▸ Consigne
Recopiez sans rien changer le passage de l'extrait sur Verlaine et Sainte-Beuve qui commence par « J’aime assez Dahlia. » et se poursuit jusqu'à « aller au delà. ».

▸ Extrait choisi
━━━━━━━━━━
J’aime assez Dahlia. J’aime surtout lorsque vous appliquez votre manière grave à des sujets qui l’appellent et qui la comportent : César Borgia et Philippe II.

Vous n’avez pas à craindre, par endroits, d’être plus harmonieux et un peu plus agréable, comme aussi un peu moins noir et moins dur en fait d’émotions. Ne prenons point ce brave et pauvre Baudelaire comme point de départ, pour aller au delà.


Cette belle lettre critique, où se trouve formulée cette parfaite appréciation du talent de Verlaine et de sa poétique d’alors : « Vous n’avez pas à craindre d’être moins dur en fait d’émotions », se termine par un encouragement. Sainte-Beuve conseille au jeune poète de poursuivre, sans se détourner, sa manière, en l’assouplissant sans l’amollir, en l’étendant et en l’adaptant à de dignes sujets. Verlaine, par la suite, ne devait pas suivre ce conseil, et définitivement se résolvait, sous la pression de circonstances nettement indiquées, à s’éloigner de la voie objective et descriptive du César Borgia et du Philippe II, où l’éminent critique l’engageait à persévérer.
━━━━━━━━━━
▸ Lignes fournies

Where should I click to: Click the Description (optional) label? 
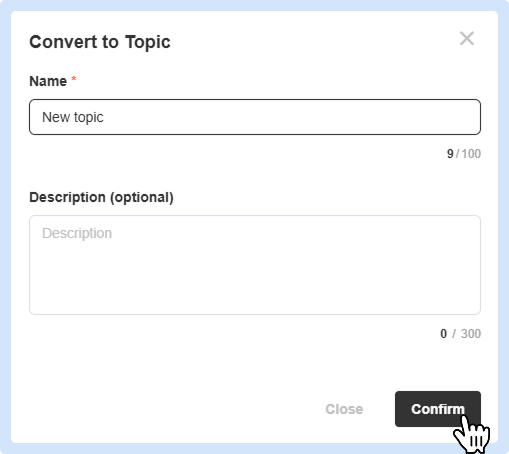coord(101,197)
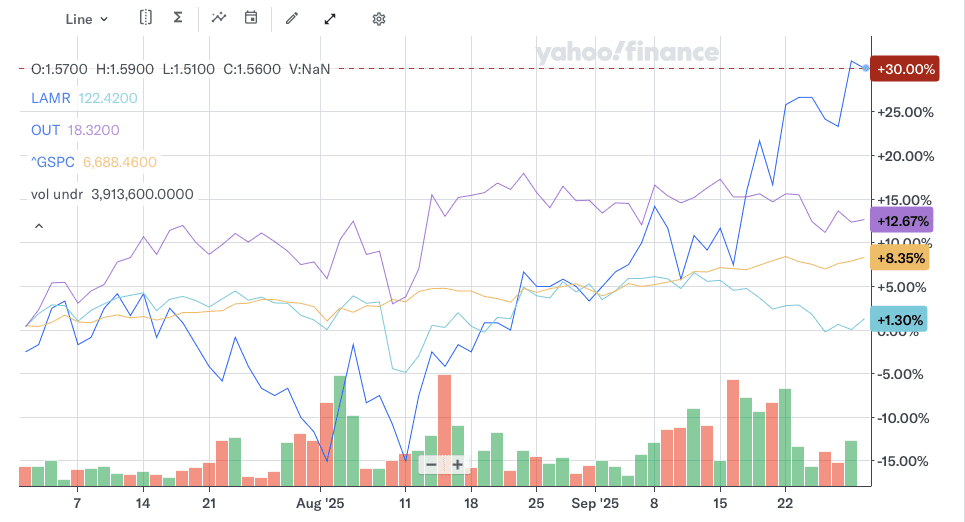
Task: Select the ^GSPC comparison label
Action: [x=53, y=162]
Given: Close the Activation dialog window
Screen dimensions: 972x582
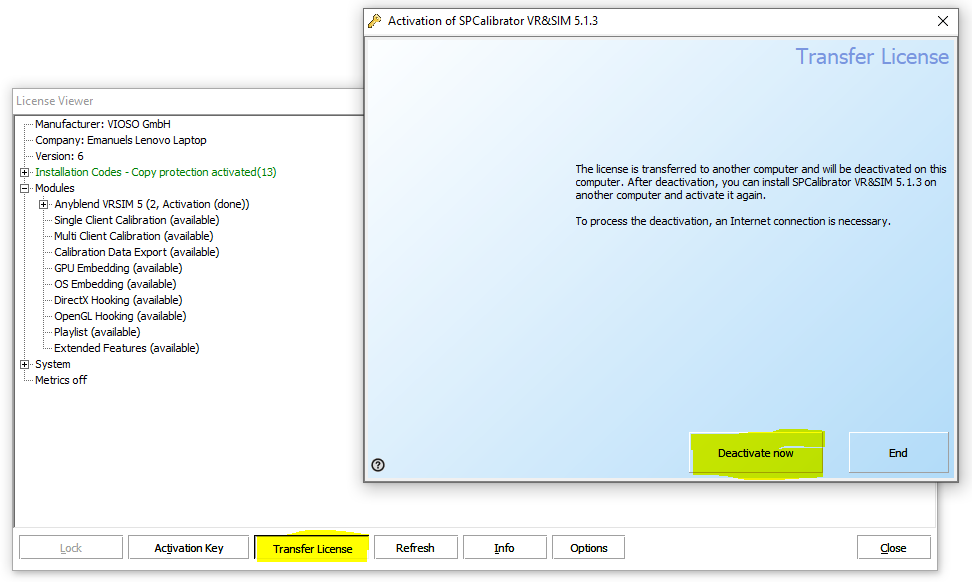Looking at the screenshot, I should point(942,20).
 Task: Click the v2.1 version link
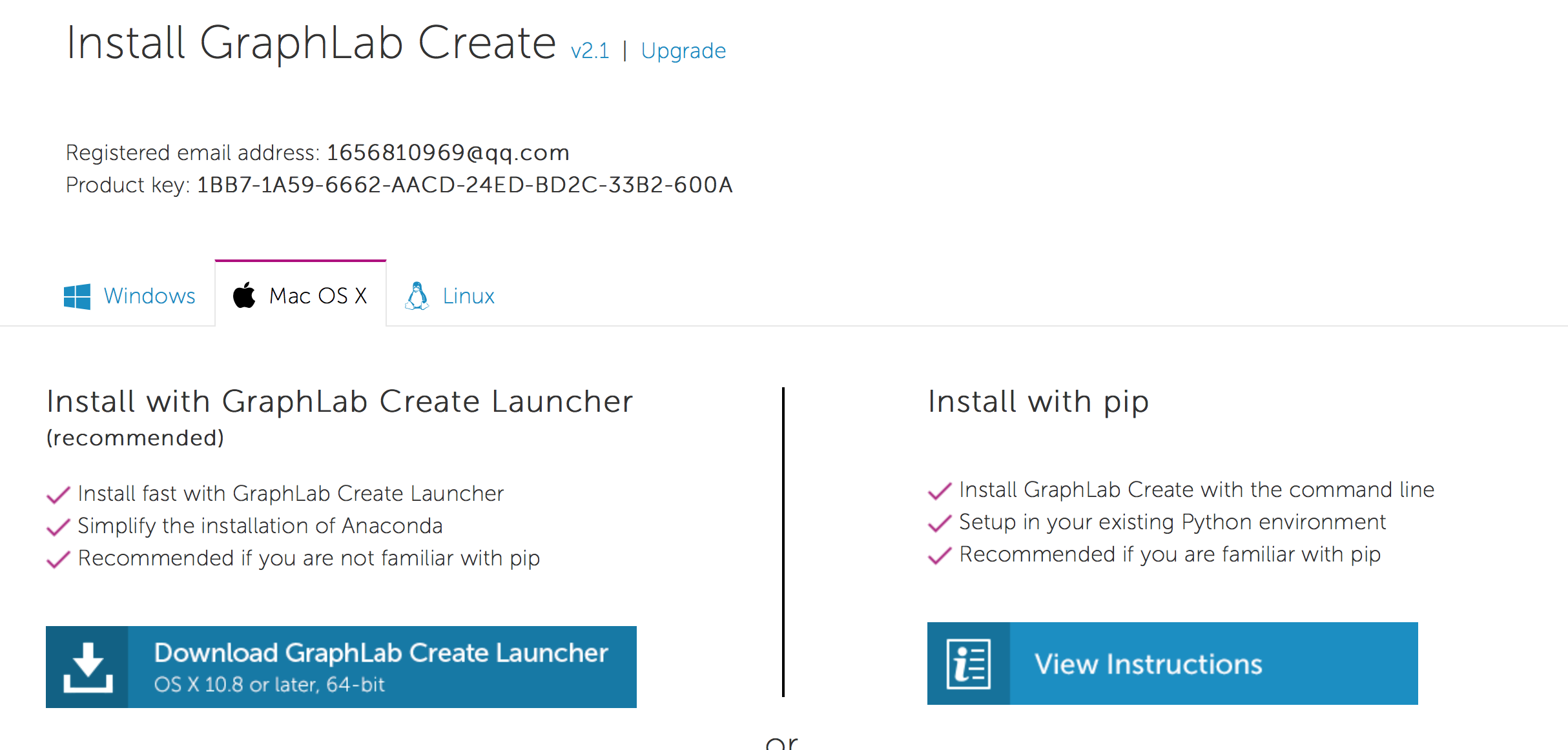coord(590,51)
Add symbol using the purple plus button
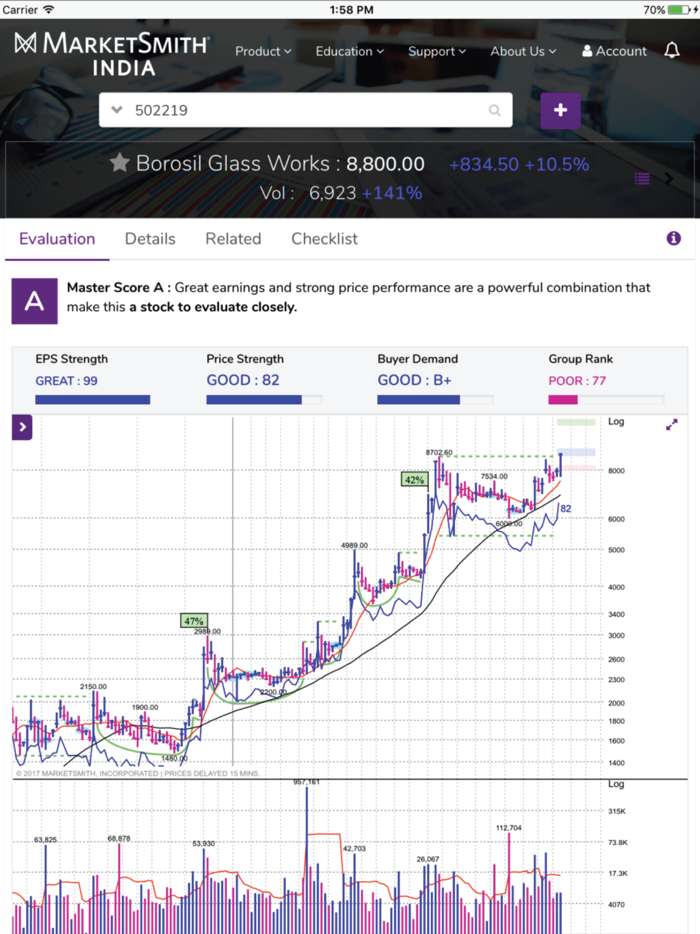Viewport: 700px width, 934px height. pyautogui.click(x=560, y=110)
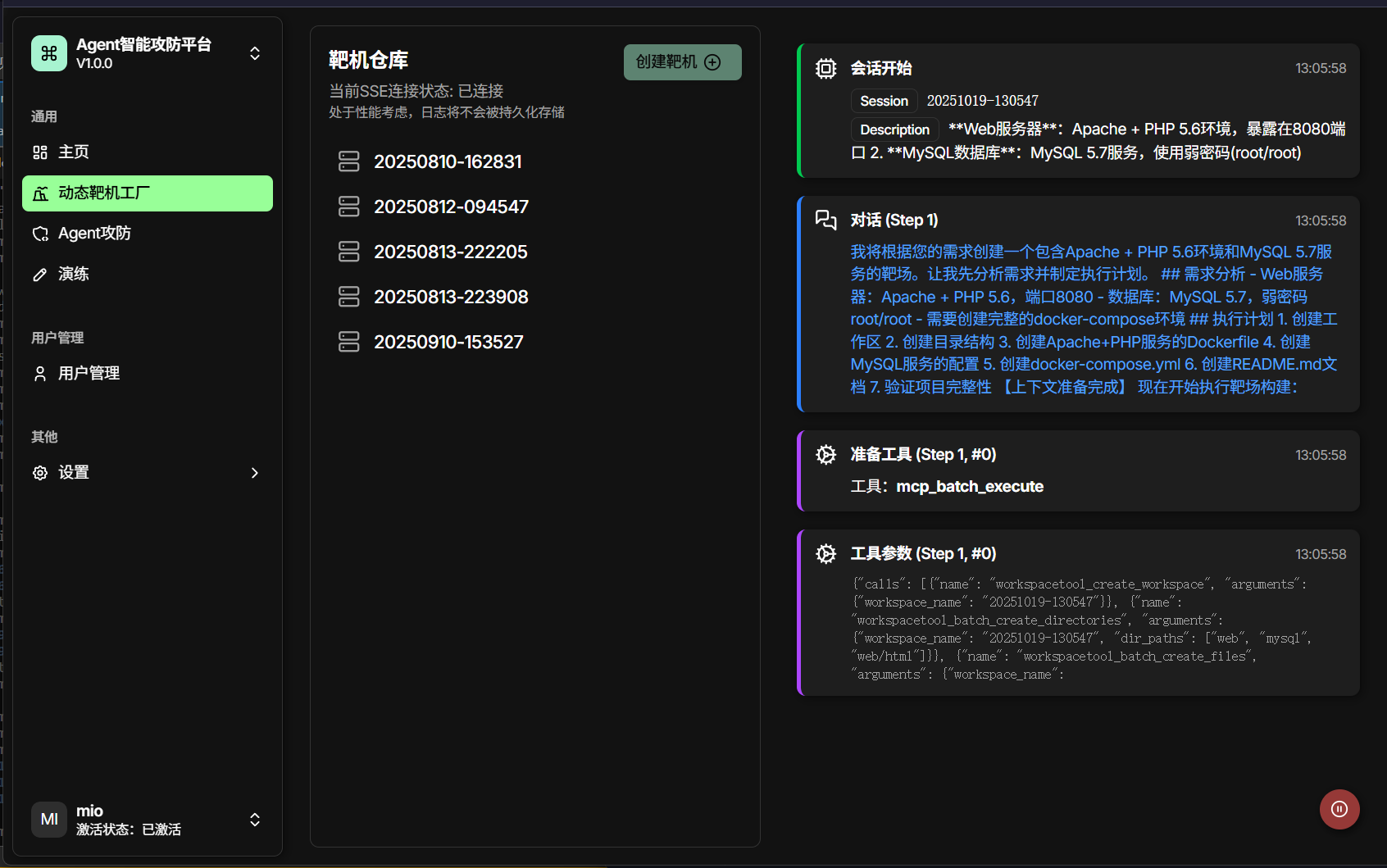Image resolution: width=1387 pixels, height=868 pixels.
Task: Click the 设置 gear icon
Action: (x=40, y=473)
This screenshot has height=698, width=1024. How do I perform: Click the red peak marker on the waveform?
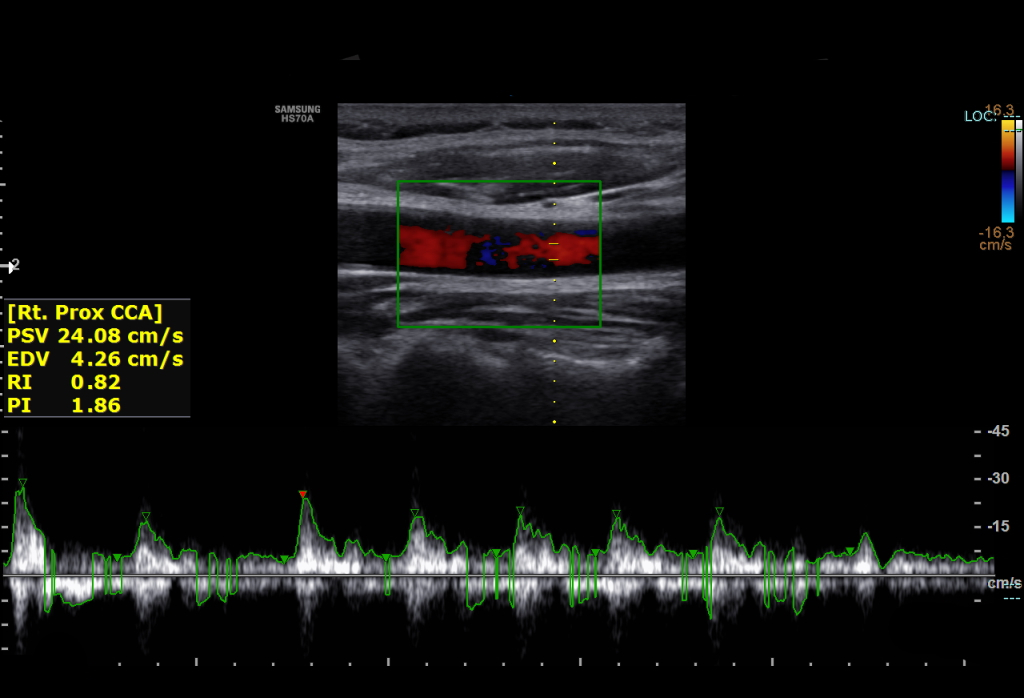(302, 494)
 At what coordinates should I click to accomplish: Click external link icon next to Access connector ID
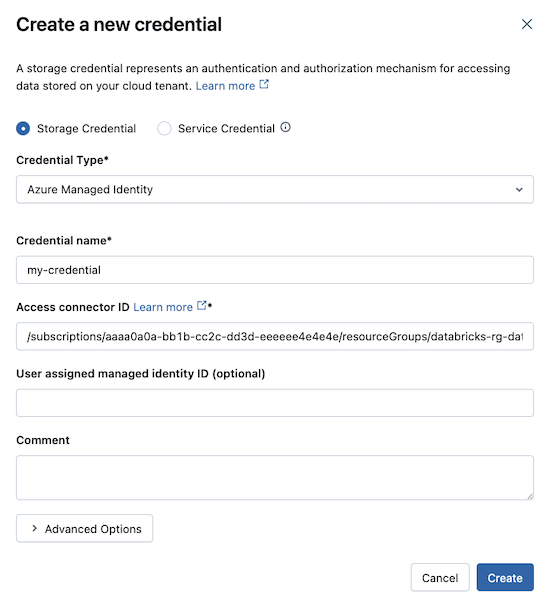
━━━━━━━━━━
▸ Résultat de l'exercice
J’aime assez Dahlia. J’aime surtout lorsque vous appliquez votre manière grave à des sujets qui l’appellent et qui la comportent : César Borgia et Philippe II.

Vous n’avez pas à craindre, par endroits, d’être plus harmonieux et un peu plus agréable, comme aussi un peu moins noir et moins dur en fait d’émotions. Ne prenons point ce brave et pauvre Baudelaire comme point de départ, pour aller au delà.